Matsmoto nous offre ses conseils. Un des bâtonnets doit se tenir entre le pouce, l’index et le médium, absolument comme une plume à écrire ; l’autre bâtonnet s’introduit dans le pli que forme avec la main la naissance du pouce, et, s’appuyant d’autre part sur la première phalange de l’annulaire, forme une ligne fixe de laquelle s’approche ou s’éloigne, comme une mâchoire, l’extrémité du premier bâtonnet. La difficulté est de faire mouvoir la branche supérieure exactement dans le plan de la branche inférieure ; pour peu qu’elle s’en écarte, les extrémités, au lieu de se réunir et de saisir les aliments, se dépassent et font tourner et tomber le morceau, juste au moment où l’on est sur le point de l’avaler.



Tant bien que mal nous ingurgitons le potage.

Deuxième plat : assiette de porcelaine rose et grise contenant des fragments de pieuvre (amabi) flanqués de confiture d’abricot et de quenelles jaunes, formant ensemble une sorte de moire orange (koutchitori). Cet étrange accouplement pourrait bien provoquer quelque révolte de la part de nos estomacs, mais les musiciennes sont introduites et leur arrivée amène une diversion salutaire.

Les jeunes filles se mettent à genoux en face de nous et accordent leurs instruments ; elles me paraissent vouloir résoudre un problème insoluble, car elles y mettent beaucoup de temps et n’arrivent à aucun résultat appréciable.

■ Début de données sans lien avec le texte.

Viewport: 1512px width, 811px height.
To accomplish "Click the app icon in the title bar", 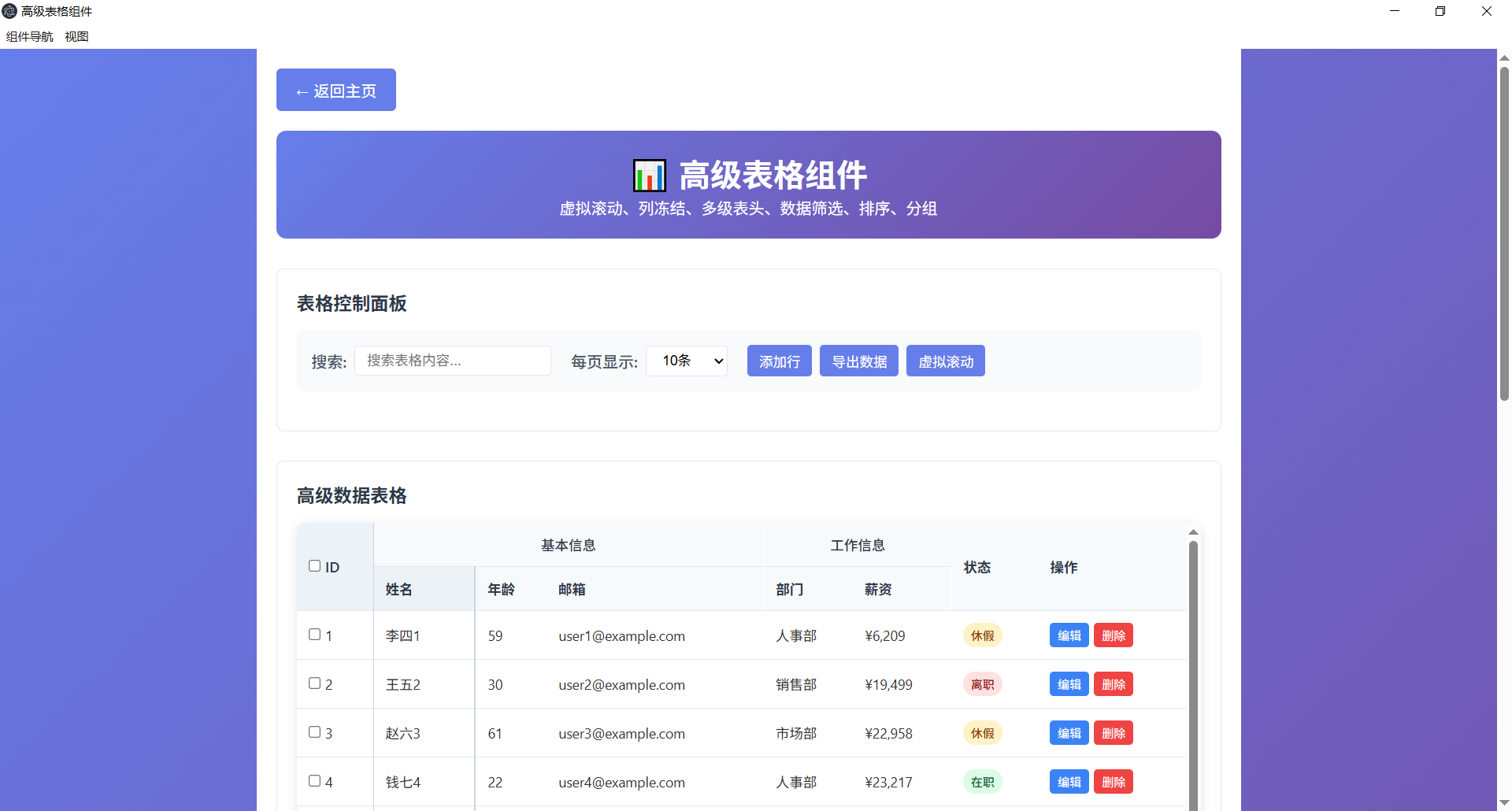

L’une joue du sa-missen, la longue et mince guitare, ornée de peau de serpent, dont les sons rudes et courts n’ont rien de musical. Une joueuse de sa-missen qui se respecte joue toujours faux ; si elle chante, elle chante d’accord avec l’instrument, c’est-à-dire faux, ou du moins dans une tonalité que nous ne pouvons saisir et dont je trouve les intervalles toujours trop petits. Seraient-ce là les fameux quarts de ton de la musique grecque ? Malheureux Athéniens, comme vous avez dû souffrir !

Une autre musicienne joue d’un petit tambour qu’elle tient de la main gauche sur son épaule et qu’elle frappe de la main droite. Les cordons de soie qui tendent les peaux du tambour sont réunis dans la main gauche qui les serre et les tend à chaque coup frappé, de sorte que le son jappe et crie comme un hurlement de phoque en colère.

Une frêle jeune fille se place devant un tambour incliné et tient longtemps levé le bâton qui doit frapper. Subitement elle l’abaisse et produit un son épouvantable. Où peut-elle prendre la force de faire un tel vacarme ? L’art, l’étude assidue, les dispositions naturelles, le sentiment musical amènent à ces résultats. C’est beau, la musique !

Fière de l’effet obtenu, elle redouble d’activité et je ne crois pas qu’une machine à piler les minerais puisse arriver à ce charme et à cette puissance de sonorité.

Enthousiasmée, elle chante en poussant des cris de chat écrasé. Le sa-missen s’anime et lance ses notes les plus déchirantes, tandis que le petit tambour aboie de son mieux.

Lorsque le morceau est terminé, ce dont on s’aperçoit parce que le bruit cesse subitement, il est d’usage d’offrir le sakké aux exécutants.

Le sakké, c’est l’eau-de-vie du pays, faite avec du riz fermenté et distillé. On le sert tiède dans d’élégants petits flacons de porcelaine. Les petits verres sont remplacés par des coupes minuscules, légères comme des coquilles d’œufs.

Chaque convive remplit une tasse, y trempe ses lèvres et l’offre à la musicienne, qui fait semblant d’en boire le contenu et, sous prétexte de laver la tasse, la vide dans un bol d’eau chaude préparé à cet effet.

On peut, par ce procédé, vider beaucoup de flacons d’eau-de-vie sans se griser sensiblement.

Tout cela se fait avec force politesses ; les artistes se confondent en remerciements et reçoivent ces hommages avec la confusion modeste qui sied à des virtuoses sûrs de leurs talents.